Photograph by Jennifer Silverberg
Getting an invitation to the high-school graduation of a patient whose lungs were transplanted when he was a toddler is one of the high points of working with some of medicine’s most vulnerable patients. Cardiothoracic surgeons at St. Louis Children’s Hospital, which has the world’s most active pediatric lung transplant program, provide transplantation as an option for children who might not survive cystic fibrosis and other diseases. And the hospital is taking younger patients each year.
Last year, 2-year-old Owen Stark of Eldon, Mo., became the world’s youngest person to receive an artificial lung after being diagnosed with idiopathic pulmonary arterial hypertension—an extremely rare condition for a child his age. Doctors petitioned the U.S. Food and Drug Administration to implant the German-developed Novalung sLA artificial lung (not yet FDA-approved in the U.S. at the time) until Owen’s organs were ready for the stress of a transplant. When it came time to remove the device, however, doctors discovered the young boy’s lung function had dramatically improved, and he was taken off the transplant list.
Then, this June, Ronan Bush of Wellston, Mich., became the first infant to use an artificial lung as a bridge to a lung transplant.
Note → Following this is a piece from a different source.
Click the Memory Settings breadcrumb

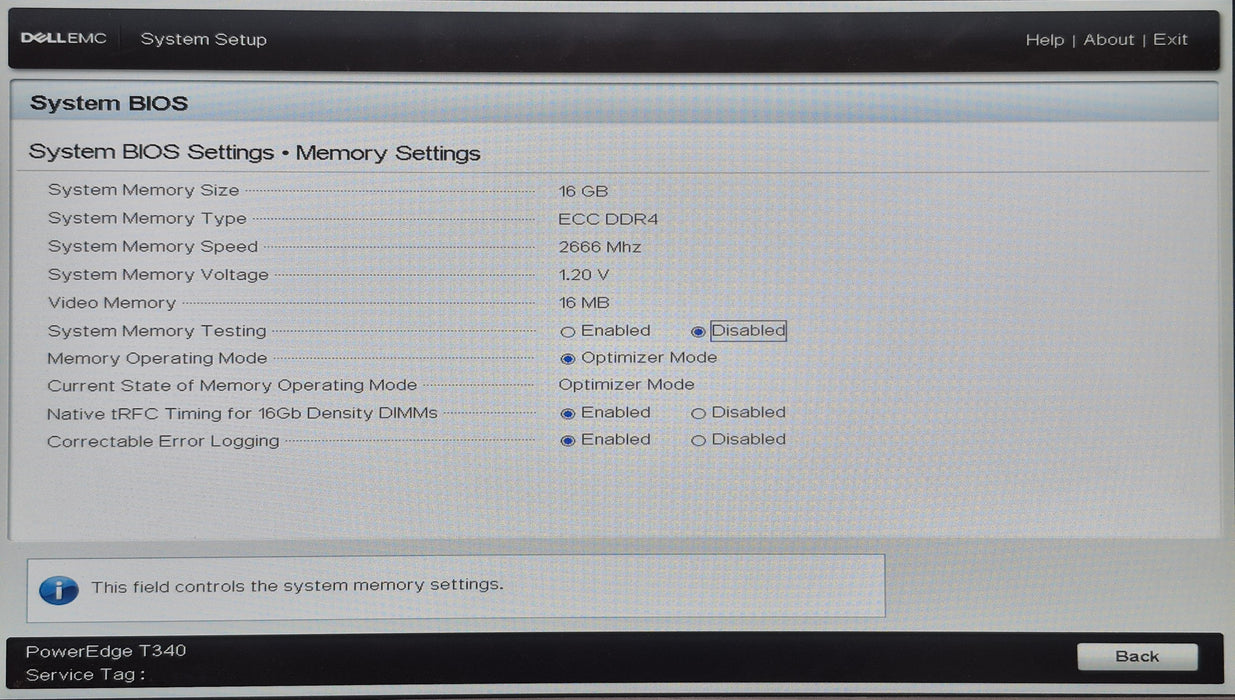click(x=388, y=152)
Dr. Pirooz Eghtesady, director of cardiothoracic surgery, says the hospital’s team of physicians is always thinking of creative solutions in order to save lives. During the past year, St. Louis Children’s Hospital has performed about 30 heart transplants, 15 lung transplants, and hundreds of open-heart surgeries on children; its biggest area of growth is transplants of lungs in infants with congenital diseases.
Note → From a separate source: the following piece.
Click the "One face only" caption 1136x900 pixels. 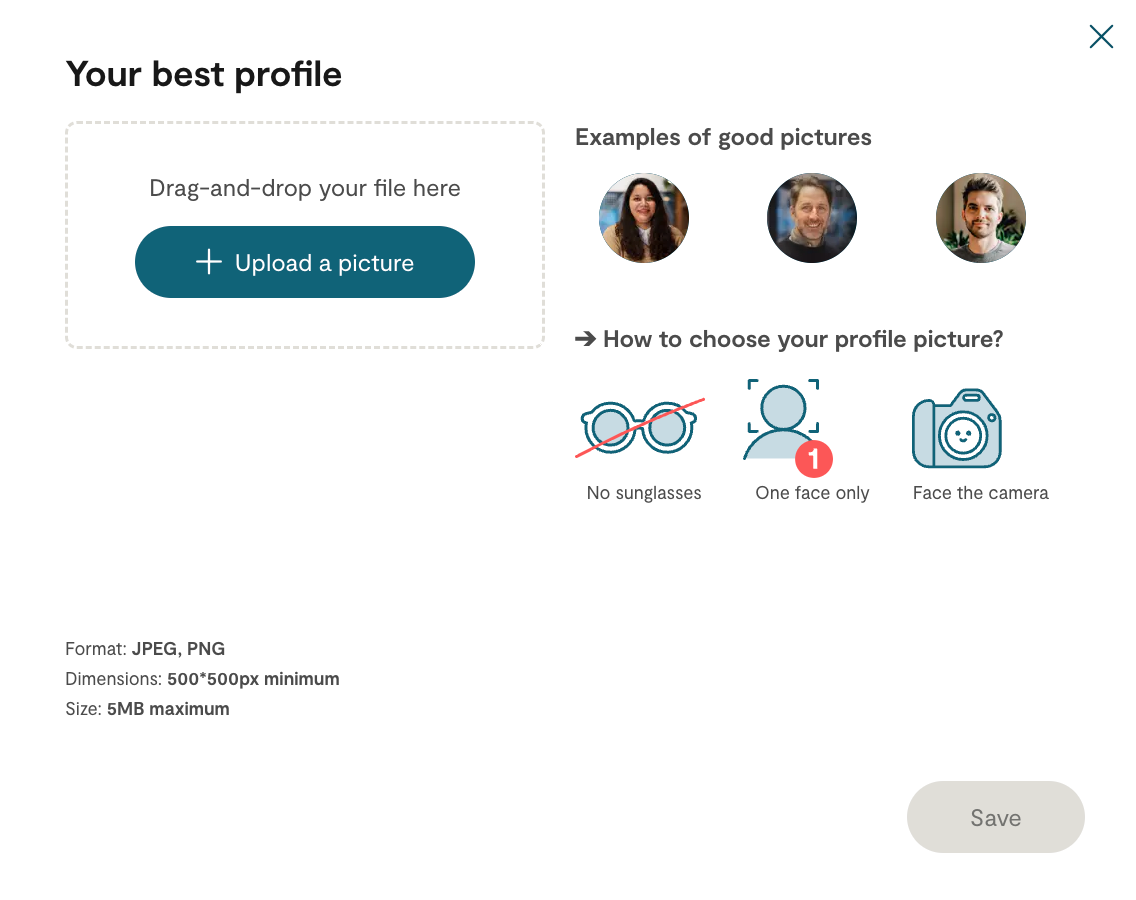tap(812, 493)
Intensive surgeries on infants and children are more complicated than working on adults. Children—especially infants who haven’t yet developed immunities—face a higher risk of infection, says Dr. Stuart Sweet, who leads the hospital’s pediatric lung-transplant program.
Another challenge is related to growth—some transplanted lungs don’t develop as quickly as the child. “We have to put in a set of lungs that match the size of the patient, but we hope they grow to normal size,” says Sweet. “Some children don’t survive, but now every week I see someone who has survived for more than 10 years.”
Advances in technology mean children around the world have the hope of living longer. The hospital takes on desperate patients and special cases from outside of the U.S. “We’ve transplanted two patients from the Middle East in the last six months,” says Sweet. “The reason that we’re willing to accept candidates from that far away is that these kids don’t have any other options. We’re looking to help patients who don’t have options.”